Le Duncan avait deux mâts : un mât de misaine avec misaine, goëlette-misaine, petit hunier et petit perroquet ; un grand mât portant brigantine et flèche ; de plus, une trinquette, un grand foc, un petit foc et des voiles d’étai. Sa voilure était suffisante, et il pouvait profiter du vent comme un simple clipper ; mais, avant tout, il comptait sur la puissance mécanique renfermée dans ses flancs. Sa machine, d’une force effective de cent soixante chevaux, et construite d’après un nouveau système, possédait des appareils de surchauffe qui donnaient une tension plus grande à sa vapeur ; elle était à haute pression et mettait en mouvement une hélice double. Le Duncan à toute vapeur pouvait acquérir une vitesse supérieure à toutes les vitesses obtenues jusqu’à ce jour. En effet, pendant ses essais dans le golfe de la Clyde, il avait fait, d’après le patent-log[2], jusqu’à dix-sept milles à l’heure[3]. Donc, tel il était, tel il pouvait partir et faire le tour du monde. John Mangles n’eut à se préoccuper que des aménagements intérieurs.

Son premier soin fut d’abord d’agrandir ses soutes, afin d’emporter la plus grande quantité possible de charbon, car il est difficile de renouveler en route les approvisionnements de combustible. Même précaution fut prise pour les cambuses, et John Mangles fit si bien qu’il emmagasina pour deux ans de vivres ; l’argent ne lui manquait pas, et il en eut même assez pour acheter un canon à pivot qui fut établi sur le gaillard d’avant du yacht ; on ne savait pas ce qui arriverait, et il est toujours bon de pouvoir lancer un boulet de huit à une distance de quatre milles.
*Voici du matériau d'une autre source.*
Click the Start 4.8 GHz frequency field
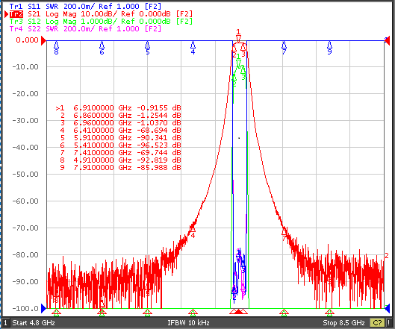Viewport: 395px width, 329px height. click(34, 322)
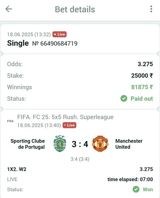The width and height of the screenshot is (160, 198).
Task: Open the three-dot options menu
Action: pos(151,9)
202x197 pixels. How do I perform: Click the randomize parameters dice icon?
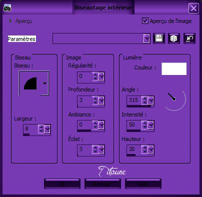[174, 39]
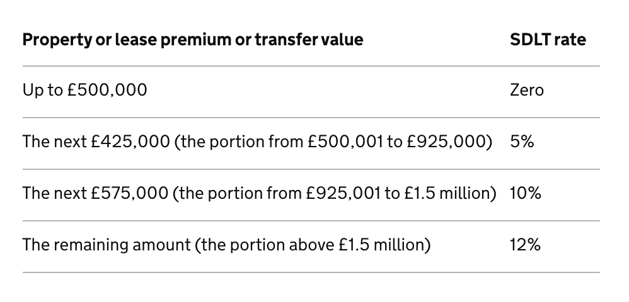This screenshot has height=302, width=629.
Task: Select the 5% rate cell
Action: tap(521, 142)
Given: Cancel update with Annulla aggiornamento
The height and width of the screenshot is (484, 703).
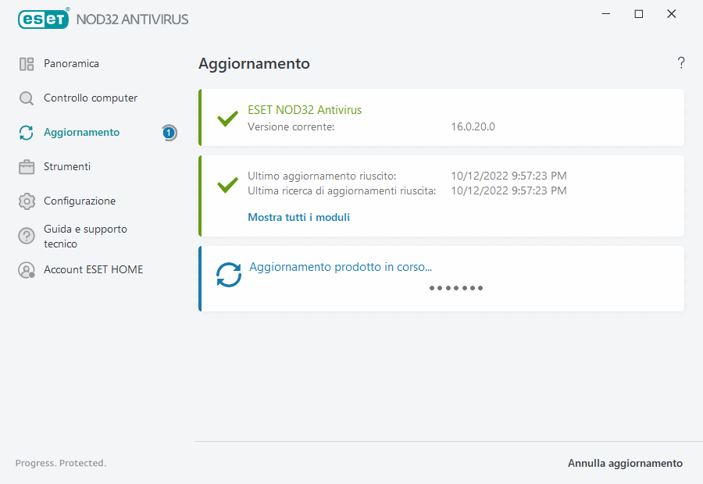Looking at the screenshot, I should point(625,464).
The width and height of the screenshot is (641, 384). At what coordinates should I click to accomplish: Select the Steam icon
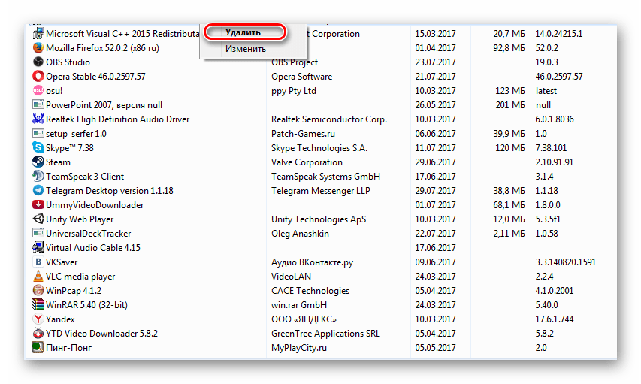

John Mangles, il faut le dire, s’y entendait ; bien qu’il ne commandât qu’un yacht de plaisance, il comptait parmi les meilleurs skippers de Glasgow ; il avait trente ans, les traits un peu rudes, mais indiquant le courage et la bonté. C’était un enfant du château, que la famille Glenarvan éleva et dont elle fit un excellent marin. John Mangles donna souvent des preuves d’habileté, d’énergie et de sang-froid dans quelques-uns de ses voyages au long cours. Lorsque lord Glenarvan lui offrit le commandement du Duncan, il l’accepta de grand cœur, car il aimait comme un

  1. Le quatrième voyage de Christophe Colomb s’est opéré avec quatre navires. Le plus grand, la caravelle capitaine que montait Colomb, jaugeait 70 tonneaux ; le plus petit, 50 seulement. C’étaient de véritables caboteurs.
  2. Le patent-log est un instrument qui, au moyen d’aiguilles tournant sur un cercle gradué, indique la vitesse du bâtiment.
  3. 17 milles ou 17 nœuds. Le mille marin étant de 1852 mètres, 17 milles font 7 lieues et 7 dixièmes, près de 8 lieues de 4 kilomètres.